Flurry of home sales producing market shortage

By Don Kirkland

Put your home on the market today and start packing. It very well could be sold tomorrow—at a price higher than you were asking.

That’s the good news. The bad news is that you may have a hard time finding a replacement home at a price you want to pay unless, of course, you’re willing to move farther away.

The inventory of resale homes, particularly in the Kyrene Corridor, has diminished so dramatically in recent weeks, say Realtors, that buyers are bidding on properties at dollar amounts exceeding the listing price.

“What you have is a classic high-demand, short-supply situation, and rather frenetic buying activity,” says Jeff Lucas, a real estate broker whose offices serve the area.

The situation is due in part to the availability of low-interest mortgages during the past five years, which prompted a number of homeowners to refinance at rates as low as five percent.

Now that interest rates are beginning to creep up again, Lucas says, owners are reluctant to give up their lower-cost mortgages, resulting in what he says has been a 30 percent to 35 percent reduction in resale-home inventory.

There is another side to the story, however, and Lucas cautions that delaying a move now could result in even higher costs later.

“Everyone is saying that rates are going to continue to go up,” says Lucas.
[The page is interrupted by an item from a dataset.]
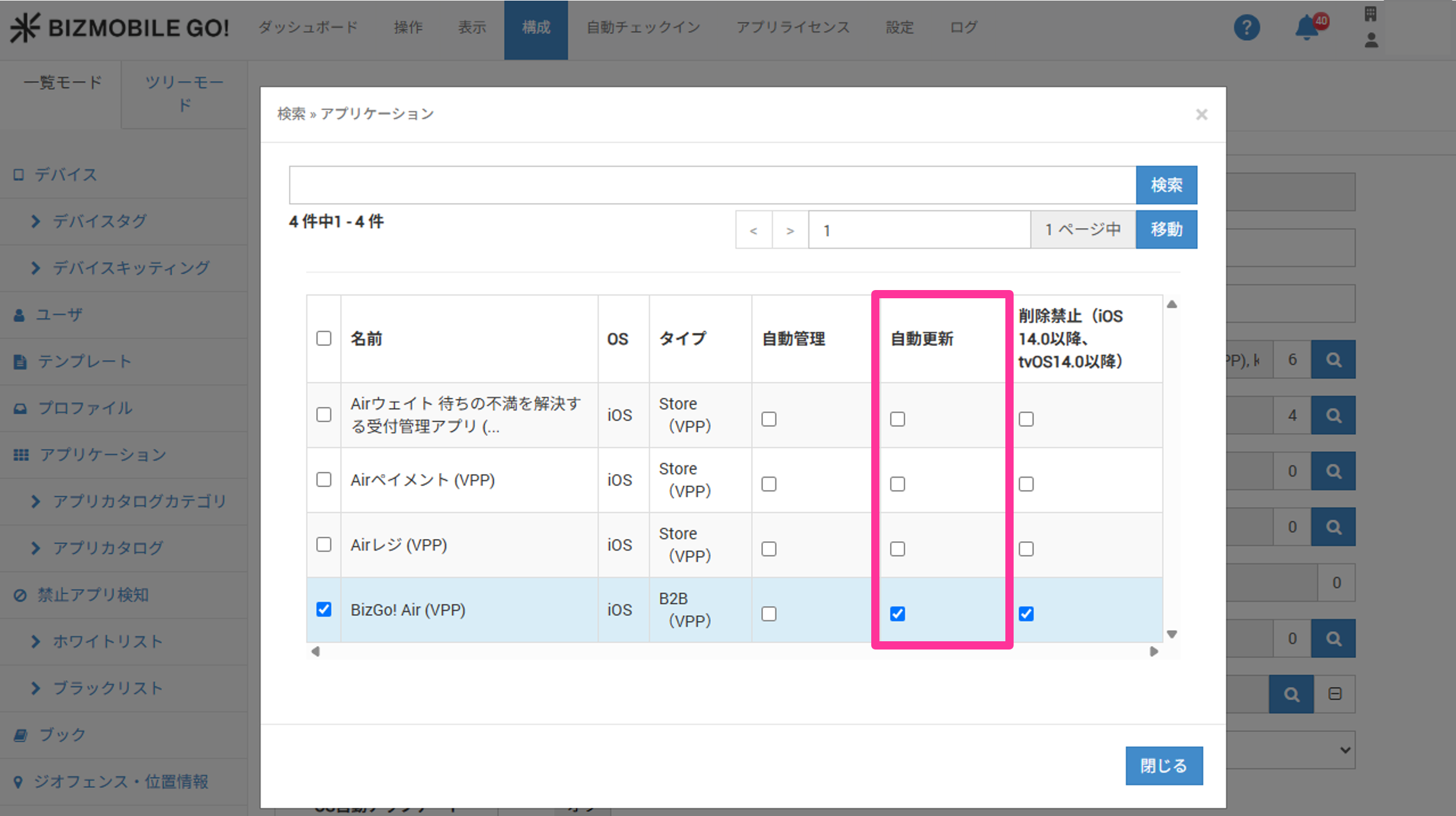The width and height of the screenshot is (1456, 816).
Task: Close the dialog using the X icon
Action: pos(1201,114)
And even at today’s 6¼ percent rate, he says, 30-year mortgages are still a bargain.

“For buyers who don’t get in the market now, the fear is that prices will continue to appreciate and (interest) rates will go several points higher, so the buyer who gets in a year from now could be disadvantaged over one buying now.”

One objection to buying in today’s market, according to Lucas, is that home prices may hit a plateau in the foreseeable future.

“That is highly, highly unlikely,” he says. “You have incredibly high prices around us, as in the L.A. market, and we’re 30 percent below Colorado prices. I think it’s very unlikely that prices (here) are going to decline any time soon.”

To illustrate, a 1,350-square-foot resale condo in the Orange County suburb of Mission Viejo recently sold for $410,000. A 1,750-square-foot condo in Centennial, a southeast Denver suburb, sold for $263,000.

“We have an interesting dilemma in Denver,” said resident Paul DeCrette, a recent home buyer. “Housing prices here are high, wages are low.”

Such comparisons emphasize the value of homes in the metro Phoenix area and may motivate prospective buyers to take advantage of low costs while they can, observers say. A. Tom Wood, another Kyrene Corridor Realtor, agrees with the assessment.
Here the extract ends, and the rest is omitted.